Q: I’m a 25-year-old who is into pegging and think that this characteristic could/should be seen as attractive by women. The problem is getting this message out. Call me a slut, but I just want to get as much pegging as possible and don’t care if it’s a one-night peg or a long-term peg. If a man were to say he’s up for some pegging to a woman, what would she say? I think pegging would be very high on any woman’s list of things to do. —Pegging Eager Greedy Male Ends

A: Women into pegging are few and far between, PEGME, although they do tend to be concentrated in urban areas and, as such, are overrepresented among the readers of papers like this one. Nevertheless, “goodbye” is what most women would say when asked to peg — aka fuck a man in the ass with a strap-on dildo. Most will fear that you’re queer, or too kinky for them, or they may just not be into anal sex, whether they’re backing up or being backed up on. But you should ask anyway, PEGME. You’re clearly not going to be satisfied in a relationship with a woman who isn’t into pegging — so why not scare off the women who aren’t?

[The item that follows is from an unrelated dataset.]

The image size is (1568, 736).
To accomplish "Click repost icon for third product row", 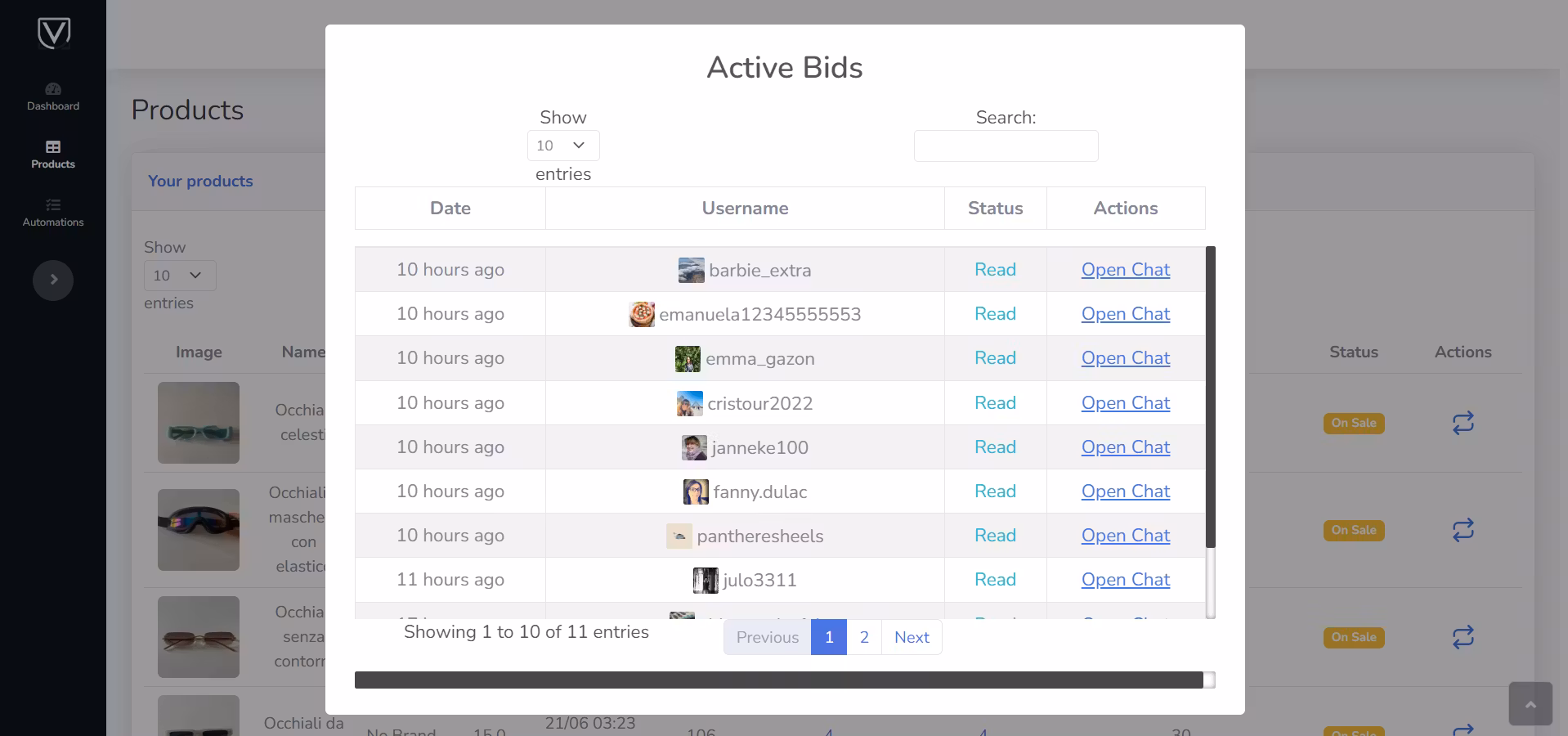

Q: After my wife and I enjoyed a nice round of anal sex, she became gassy, and, just before bed she, well … she stank up the can, which is usually my job. She claims that the santorum I left in her ass must have been the cause. Do you know if there’s any medical validity to this claim? Or was it something she ate? —Fucking Ass Results (In) Terrible Stench

A: A fucked butt isn’t necessarily a stanky butt, FARTS, but depending on what kind of lube you used, how much you used, and how much santorum you managed to leave in the wife, well, it’s entirely possible your wife had a reaction that turned her into a gassy can-stanker-upper. Or it could have been something she ate. The only way to finger the culprit — was it the santorum? the meal? — is to fuck her butt again using the same lube, but this time on an empty stomach.